§ **Input data**
+ + + + + + +
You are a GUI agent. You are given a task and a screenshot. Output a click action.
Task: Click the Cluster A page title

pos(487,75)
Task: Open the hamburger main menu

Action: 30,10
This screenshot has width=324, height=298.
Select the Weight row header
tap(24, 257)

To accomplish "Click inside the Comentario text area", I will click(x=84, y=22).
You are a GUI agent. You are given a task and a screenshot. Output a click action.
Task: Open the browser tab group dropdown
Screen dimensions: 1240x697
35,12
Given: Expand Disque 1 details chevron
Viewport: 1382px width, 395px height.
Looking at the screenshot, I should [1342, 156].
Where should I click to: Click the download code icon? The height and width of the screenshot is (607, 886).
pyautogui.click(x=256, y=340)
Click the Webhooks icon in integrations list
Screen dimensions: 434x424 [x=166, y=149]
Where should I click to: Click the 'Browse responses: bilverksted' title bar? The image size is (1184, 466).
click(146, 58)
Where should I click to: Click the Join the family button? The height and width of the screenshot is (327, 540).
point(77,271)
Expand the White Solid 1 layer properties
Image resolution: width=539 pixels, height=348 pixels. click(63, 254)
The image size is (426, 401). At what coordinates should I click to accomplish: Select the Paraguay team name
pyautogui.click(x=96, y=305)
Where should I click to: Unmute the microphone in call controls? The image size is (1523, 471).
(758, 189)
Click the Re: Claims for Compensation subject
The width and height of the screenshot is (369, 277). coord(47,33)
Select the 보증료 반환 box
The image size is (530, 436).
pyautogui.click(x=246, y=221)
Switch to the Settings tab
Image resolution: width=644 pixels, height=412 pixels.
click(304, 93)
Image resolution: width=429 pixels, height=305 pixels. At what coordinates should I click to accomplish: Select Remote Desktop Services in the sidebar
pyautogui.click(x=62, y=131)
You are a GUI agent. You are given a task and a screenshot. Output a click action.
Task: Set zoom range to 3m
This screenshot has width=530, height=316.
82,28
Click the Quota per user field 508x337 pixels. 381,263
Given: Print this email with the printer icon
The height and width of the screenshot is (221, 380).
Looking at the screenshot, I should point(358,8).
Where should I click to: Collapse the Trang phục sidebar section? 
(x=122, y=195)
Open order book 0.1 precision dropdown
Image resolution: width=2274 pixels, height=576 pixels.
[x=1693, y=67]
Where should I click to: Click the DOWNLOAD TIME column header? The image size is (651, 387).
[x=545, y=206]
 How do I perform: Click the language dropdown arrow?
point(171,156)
+ + + + + + +
§ **What you should do**
The whole set of records needs to be written out exactly.

§ **Result of the exercise**
You are a GUI agent. You are given a task and a screenshot. Output a click action.
Task: Click the Cluster A page title

pos(487,75)
Task: Open the hamburger main menu

Action: 30,10
This screenshot has width=324, height=298.
Select the Weight row header
tap(24, 257)

To accomplish "Click inside the Comentario text area", I will click(x=84, y=22).
You are a GUI agent. You are given a task and a screenshot. Output a click action.
Task: Open the browser tab group dropdown
Screen dimensions: 1240x697
35,12
Given: Expand Disque 1 details chevron
Viewport: 1382px width, 395px height.
Looking at the screenshot, I should [1342, 156].
Where should I click to: Click the download code icon? The height and width of the screenshot is (607, 886).
pyautogui.click(x=256, y=340)
Click the Webhooks icon in integrations list
Screen dimensions: 434x424 [x=166, y=149]
Where should I click to: Click the 'Browse responses: bilverksted' title bar? The image size is (1184, 466).
click(146, 58)
Where should I click to: Click the Join the family button? The height and width of the screenshot is (327, 540).
point(77,271)
Expand the White Solid 1 layer properties
Image resolution: width=539 pixels, height=348 pixels. click(63, 254)
The image size is (426, 401). At what coordinates should I click to accomplish: Select the Paraguay team name
pyautogui.click(x=96, y=305)
Where should I click to: Unmute the microphone in call controls? The image size is (1523, 471).
(758, 189)
Click the Re: Claims for Compensation subject
The width and height of the screenshot is (369, 277). coord(47,33)
Select the 보증료 반환 box
The image size is (530, 436).
pyautogui.click(x=246, y=221)
Switch to the Settings tab
Image resolution: width=644 pixels, height=412 pixels.
click(304, 93)
Image resolution: width=429 pixels, height=305 pixels. At what coordinates should I click to accomplish: Select Remote Desktop Services in the sidebar
pyautogui.click(x=62, y=131)
You are a GUI agent. You are given a task and a screenshot. Output a click action.
Task: Set zoom range to 3m
This screenshot has width=530, height=316.
82,28
Click the Quota per user field 508x337 pixels. 381,263
Given: Print this email with the printer icon
The height and width of the screenshot is (221, 380).
Looking at the screenshot, I should point(358,8).
Where should I click to: Collapse the Trang phục sidebar section? 
(x=122, y=195)
Open order book 0.1 precision dropdown
Image resolution: width=2274 pixels, height=576 pixels.
[x=1693, y=67]
Where should I click to: Click the DOWNLOAD TIME column header? The image size is (651, 387).
[x=545, y=206]
 How do I perform: Click the language dropdown arrow?
point(171,156)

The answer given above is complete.